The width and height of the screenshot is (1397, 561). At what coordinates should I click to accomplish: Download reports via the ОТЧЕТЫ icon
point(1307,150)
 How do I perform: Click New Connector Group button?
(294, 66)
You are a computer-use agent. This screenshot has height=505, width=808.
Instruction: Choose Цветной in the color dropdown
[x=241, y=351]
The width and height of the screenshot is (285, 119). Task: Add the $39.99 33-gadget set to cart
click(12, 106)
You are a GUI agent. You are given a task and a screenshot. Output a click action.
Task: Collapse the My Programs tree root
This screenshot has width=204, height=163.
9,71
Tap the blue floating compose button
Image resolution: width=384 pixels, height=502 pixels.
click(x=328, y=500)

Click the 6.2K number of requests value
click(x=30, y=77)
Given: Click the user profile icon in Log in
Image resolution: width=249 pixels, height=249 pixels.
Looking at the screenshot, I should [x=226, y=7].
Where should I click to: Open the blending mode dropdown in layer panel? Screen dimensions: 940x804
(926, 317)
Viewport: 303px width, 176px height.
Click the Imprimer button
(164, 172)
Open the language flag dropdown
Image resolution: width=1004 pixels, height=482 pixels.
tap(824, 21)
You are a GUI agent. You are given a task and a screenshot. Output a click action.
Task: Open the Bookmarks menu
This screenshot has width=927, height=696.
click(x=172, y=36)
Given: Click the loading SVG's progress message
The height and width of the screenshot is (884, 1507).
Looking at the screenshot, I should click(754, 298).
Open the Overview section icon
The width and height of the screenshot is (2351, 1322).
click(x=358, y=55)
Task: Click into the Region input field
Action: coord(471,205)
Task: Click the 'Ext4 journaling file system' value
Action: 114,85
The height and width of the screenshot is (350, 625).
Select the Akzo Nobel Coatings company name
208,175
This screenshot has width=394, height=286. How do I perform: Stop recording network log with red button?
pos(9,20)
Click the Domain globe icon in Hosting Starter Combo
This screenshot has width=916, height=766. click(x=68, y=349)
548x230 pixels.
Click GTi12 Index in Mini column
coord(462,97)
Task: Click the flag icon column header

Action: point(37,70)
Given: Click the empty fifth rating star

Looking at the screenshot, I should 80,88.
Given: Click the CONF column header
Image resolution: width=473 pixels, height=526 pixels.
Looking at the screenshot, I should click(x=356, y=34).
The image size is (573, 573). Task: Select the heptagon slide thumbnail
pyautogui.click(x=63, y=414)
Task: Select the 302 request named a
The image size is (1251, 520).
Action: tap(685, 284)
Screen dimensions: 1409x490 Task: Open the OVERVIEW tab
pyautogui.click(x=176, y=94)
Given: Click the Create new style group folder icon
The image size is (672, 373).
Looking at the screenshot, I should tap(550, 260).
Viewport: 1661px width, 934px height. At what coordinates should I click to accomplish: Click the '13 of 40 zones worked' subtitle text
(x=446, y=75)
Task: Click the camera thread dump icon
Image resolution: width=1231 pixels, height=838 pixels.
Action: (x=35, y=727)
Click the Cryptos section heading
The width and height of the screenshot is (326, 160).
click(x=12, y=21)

◆ **TASK REQUIREMENTS**
Starting with the line that holds "This screenshot has width=394, height=286." and ending with the line that holds "Click the Cryptos section heading", retype every line in the data above exactly, and nothing else.

◆ **ANSWER SPACE**
This screenshot has width=394, height=286. How do I perform: Stop recording network log with red button?
pos(9,20)
Click the Domain globe icon in Hosting Starter Combo
This screenshot has width=916, height=766. click(x=68, y=349)
548x230 pixels.
Click GTi12 Index in Mini column
coord(462,97)
Task: Click the flag icon column header

Action: point(37,70)
Given: Click the empty fifth rating star

Looking at the screenshot, I should 80,88.
Given: Click the CONF column header
Image resolution: width=473 pixels, height=526 pixels.
Looking at the screenshot, I should click(x=356, y=34).
The image size is (573, 573). Task: Select the heptagon slide thumbnail
pyautogui.click(x=63, y=414)
Task: Select the 302 request named a
The image size is (1251, 520).
Action: tap(685, 284)
Screen dimensions: 1409x490 Task: Open the OVERVIEW tab
pyautogui.click(x=176, y=94)
Given: Click the Create new style group folder icon
The image size is (672, 373).
Looking at the screenshot, I should tap(550, 260).
Viewport: 1661px width, 934px height. At what coordinates should I click to accomplish: Click the '13 of 40 zones worked' subtitle text
(x=446, y=75)
Task: Click the camera thread dump icon
Image resolution: width=1231 pixels, height=838 pixels.
Action: (x=35, y=727)
Click the Cryptos section heading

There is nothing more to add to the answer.